Yaratıcı açıklığın önemi, Blackfoot halkının konuşma grubunda da görülür. Kararlarını aldıkları yer olan bu grup, topluluklarının organizasyonel merkezidir, ama yeni birinin girmesi için bir boşluk bırakma konusunda her zaman dikkatlidirler. Bu boşluk, onların kendiliğinden organizasyonları içinde daima bulunan açık akışı temsil eder.

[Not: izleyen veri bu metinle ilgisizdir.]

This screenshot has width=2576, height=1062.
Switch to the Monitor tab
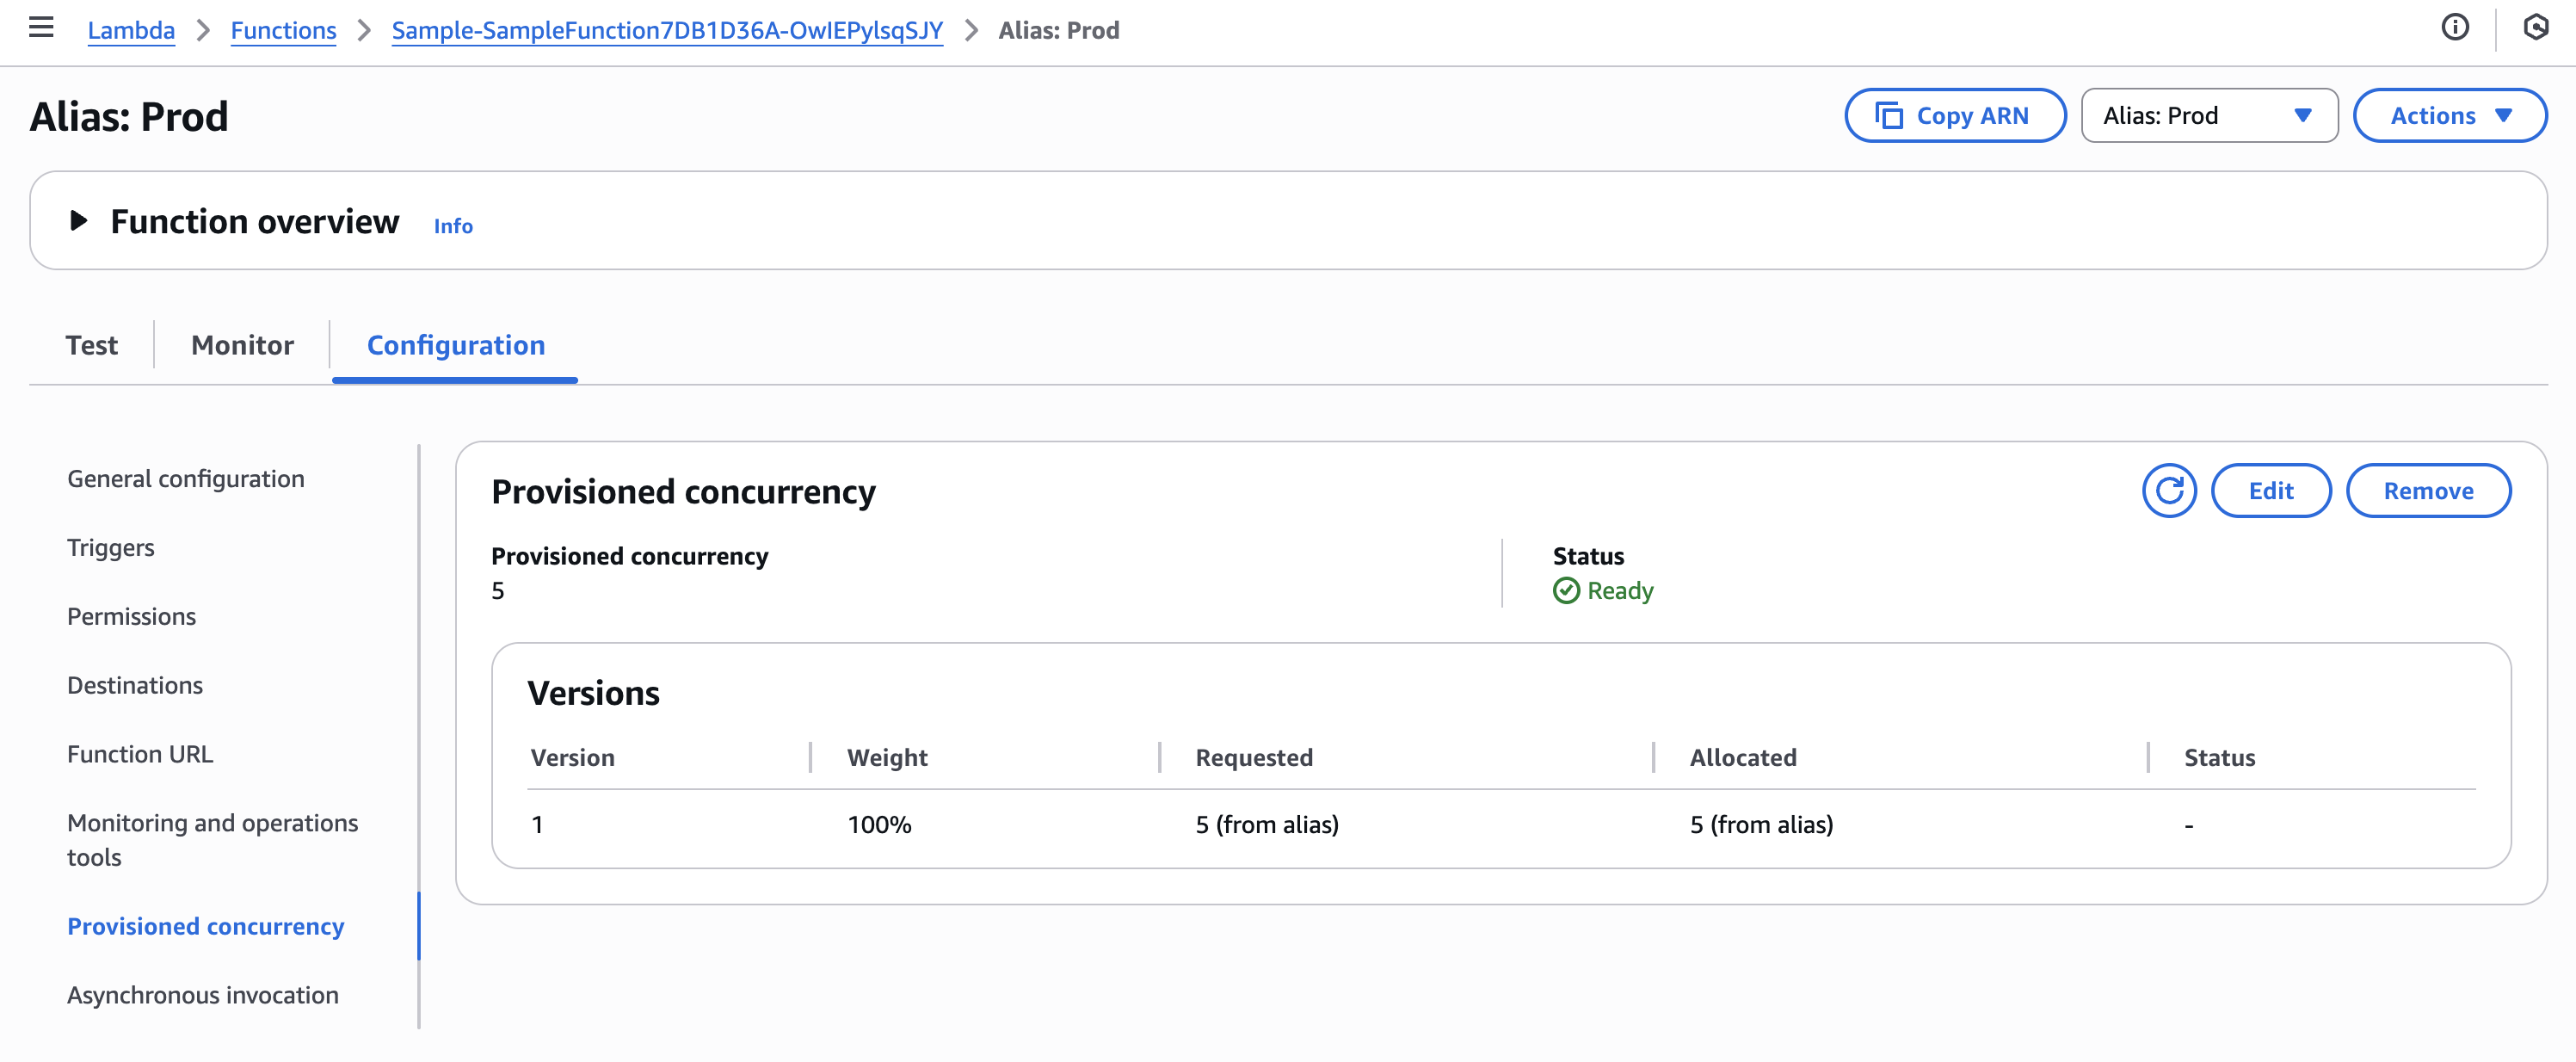pyautogui.click(x=242, y=345)
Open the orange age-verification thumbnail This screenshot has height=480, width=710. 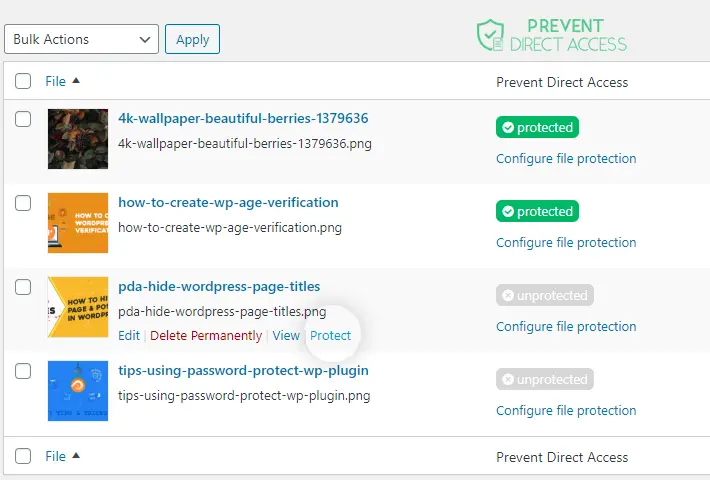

Bir kaç yıl önce, Budist keşişler Philadelphia’daki halka açık bir alanda kumdan bir tablo yapıyorlardı. Her gün bir kadın onları iş başında izlemek için geliyordu. Ama onlar tabloyu bitirir bitirmez, bu kadın ortaya koştu ve kumu tekmeledi. Organizasyonu düzenleyenler, bu çılgın kadını organizasyona almaları yüzünden, kutsal bir şeye yapılan böyle bir saygısızlıkla afallamışlardı. Halbuki keşişler, kendilerine yeniden başlama olanağı tanıdığı için kadının bu hareketini memnuniyetle karşılamışlardı. O tekme, başka bir kendiliğinden düzen için kaosun tekmesiydi.

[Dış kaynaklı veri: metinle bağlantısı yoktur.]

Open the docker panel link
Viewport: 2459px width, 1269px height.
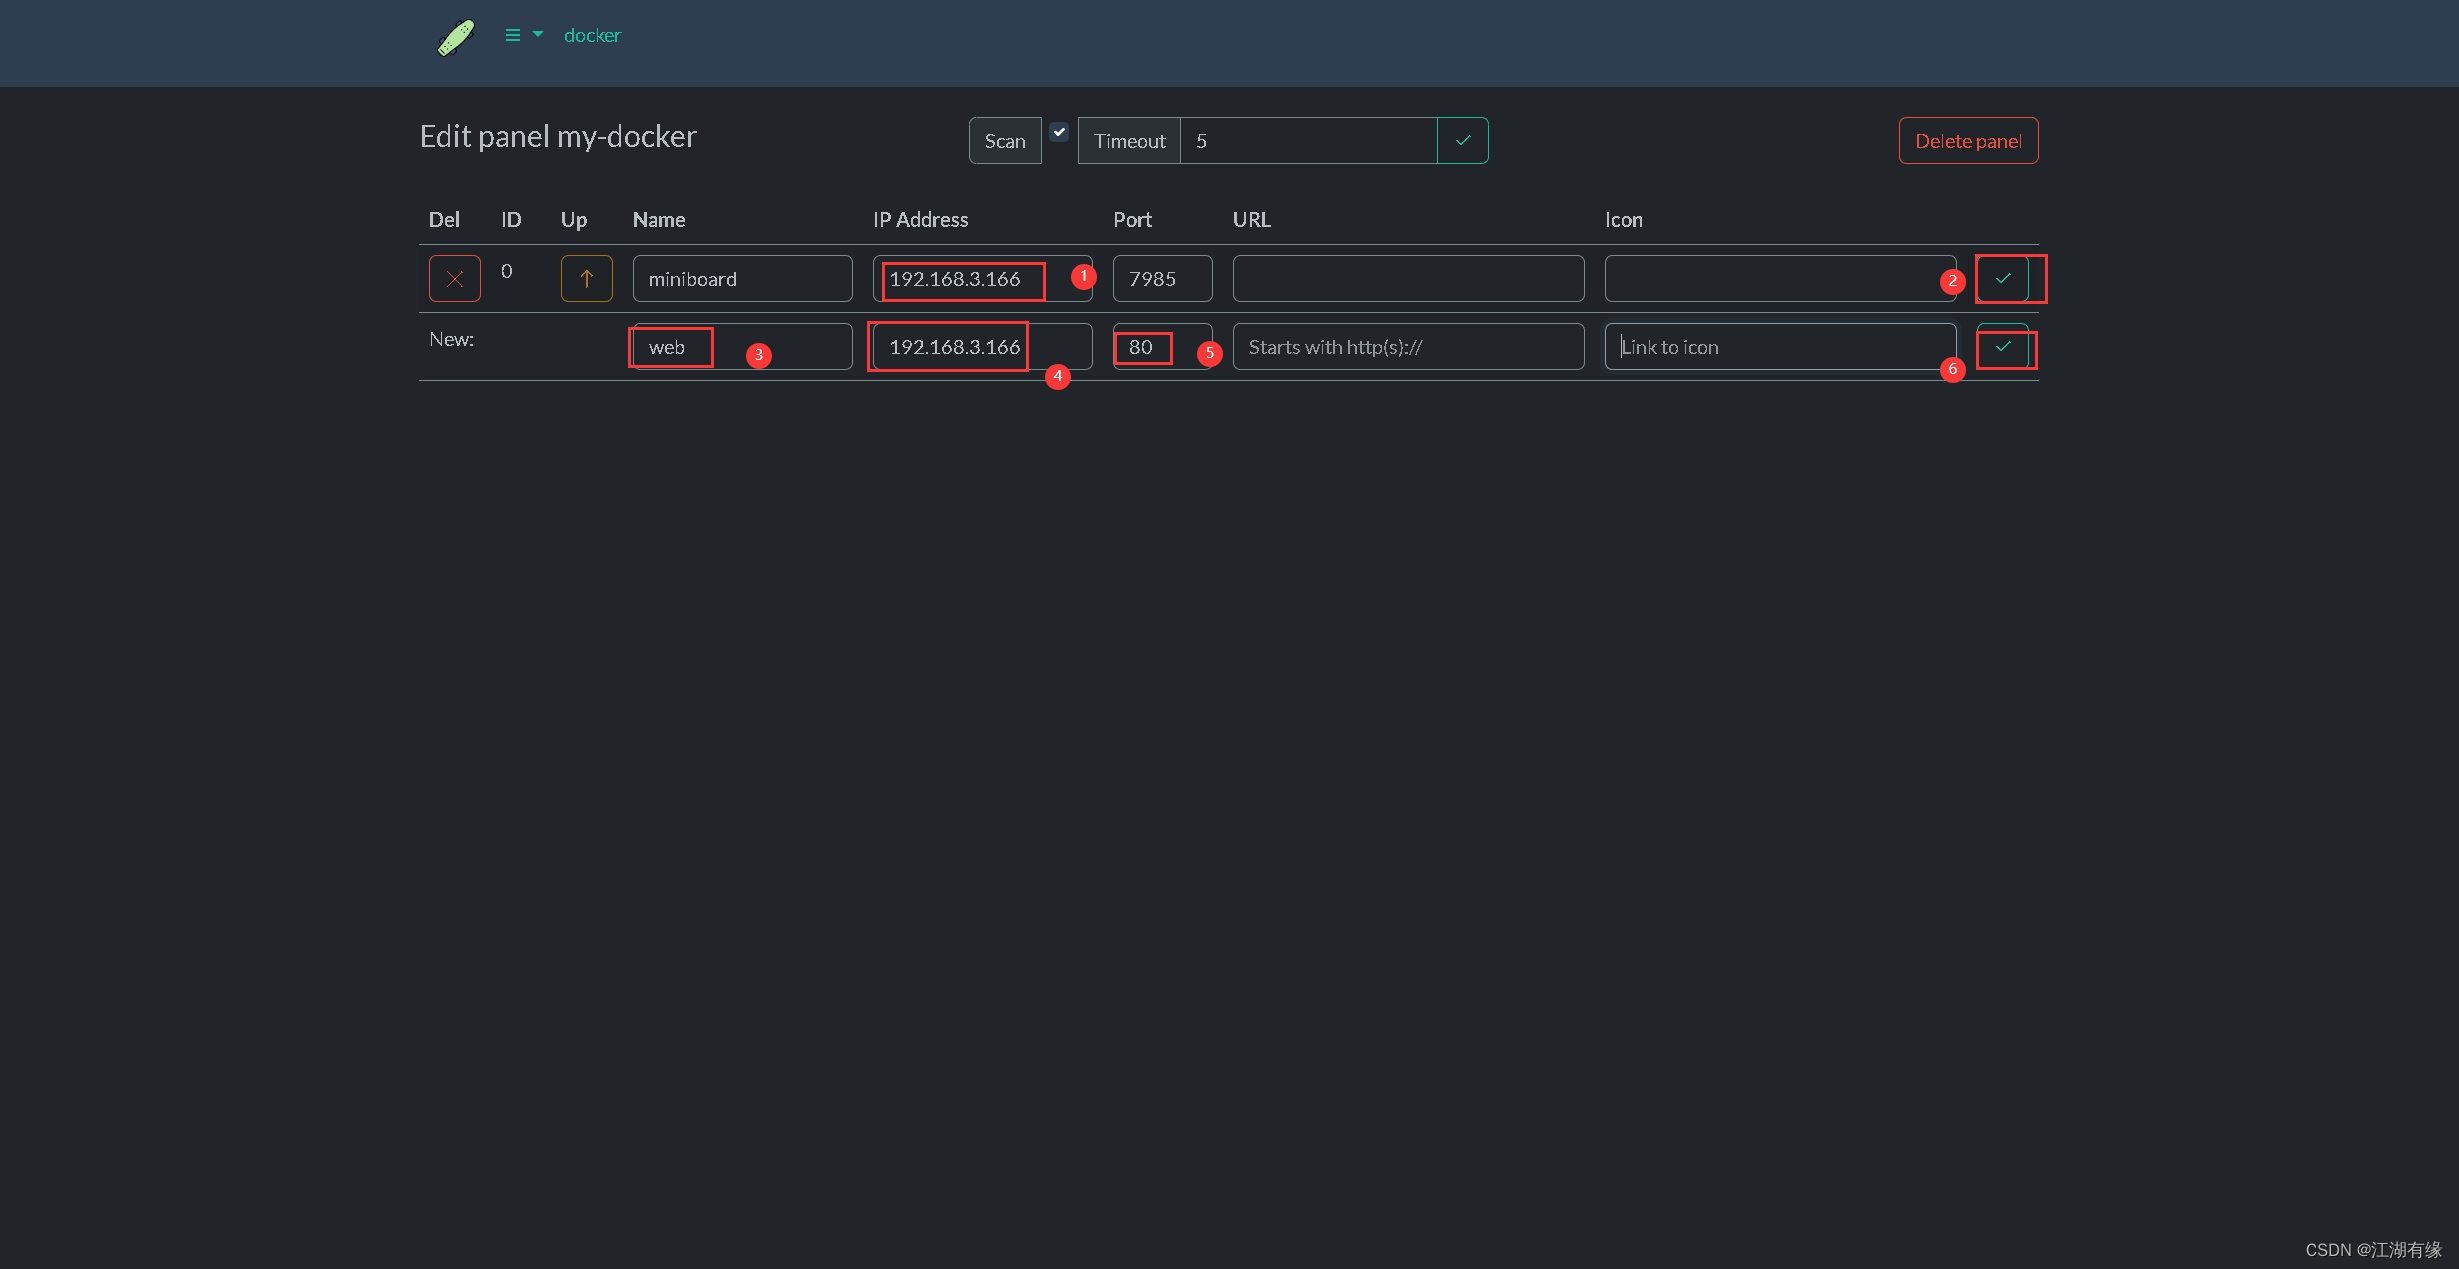592,35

Girdap ve Bireysellik Paradoksu

Açıklık fikri ve girdap imgesi, kaosun bir çok paradoksunun en önemlilerinden birini açığa çıkarmak için iyi bir yol sağlar.

Bir girdap ayrı ve bireysel bir oluşumdur, ama buna rağmen kendini yaratan nehirden ayrı tutulamaz. Bir girdapta, sürekli olarak akan bir hücre duvarı içeriyi dışarıdan ayırır. Bununla birlikte, duvarın kendisi hem içeride hem de dışarıdadır. Aynı durum hayvan ya da bitki hücrelerindeki zarlar için de geçerlidir. Girdap, ‘bireysel olan aynı zamanda evrenseldir’ paradoksunu ileri sürer.

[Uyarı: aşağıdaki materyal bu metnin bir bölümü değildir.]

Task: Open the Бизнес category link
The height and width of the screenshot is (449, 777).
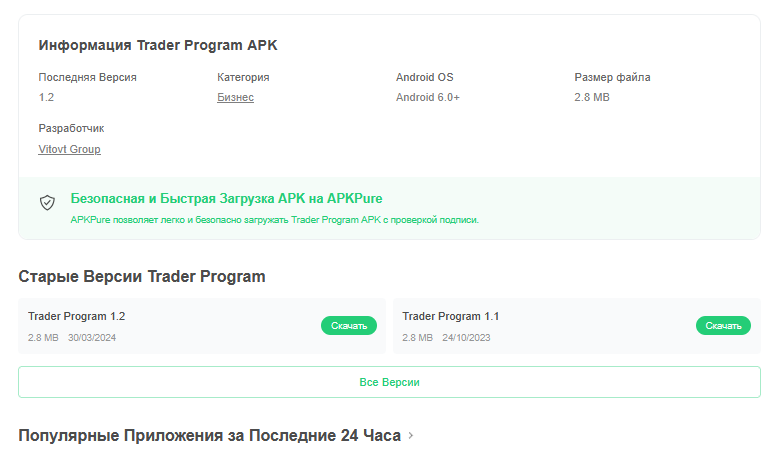Action: [x=235, y=97]
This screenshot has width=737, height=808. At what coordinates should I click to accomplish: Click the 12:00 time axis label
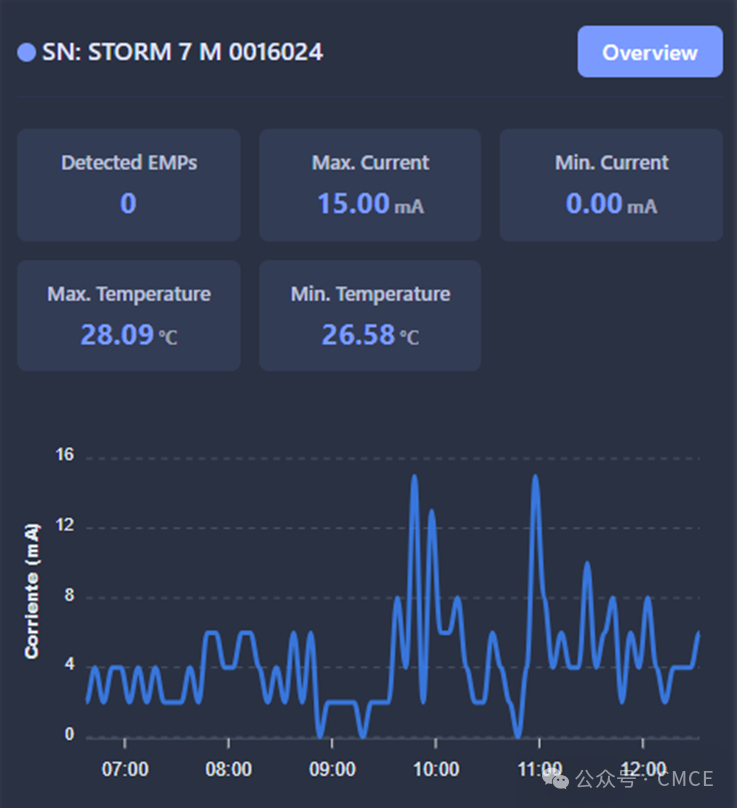642,769
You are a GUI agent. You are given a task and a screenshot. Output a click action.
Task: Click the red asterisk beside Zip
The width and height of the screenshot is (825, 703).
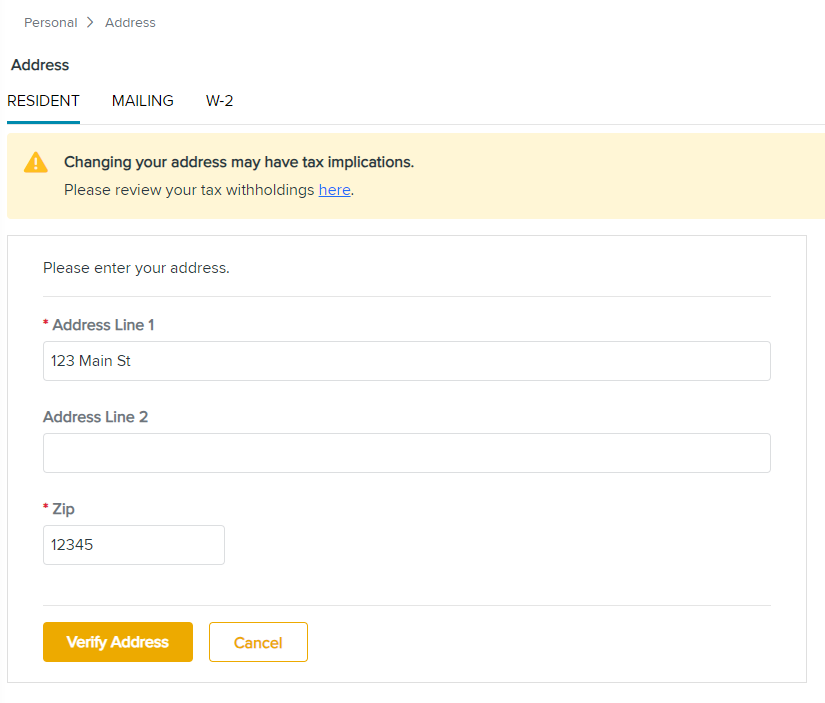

Yaratıcı anlarımız –gerek bir ağaca yepyeni, bambaşka bir gözle bakmak, gerek yaşamımız hakkında yeni bir anlayışa varmak– kendi otantik hakikatimizle ilişkide bulunduğumuz, dünyadaki emsalsiz varlığımızı deneyimlediğimiz anlardır. Ancak, paradoksal olarak, emsalsiz bir varoluşun deneyimlenmesi aynı zamanda çoğunlukla kendimizin bütünden ayrı tutulamaz olduğu duygusuyla da birliktedir.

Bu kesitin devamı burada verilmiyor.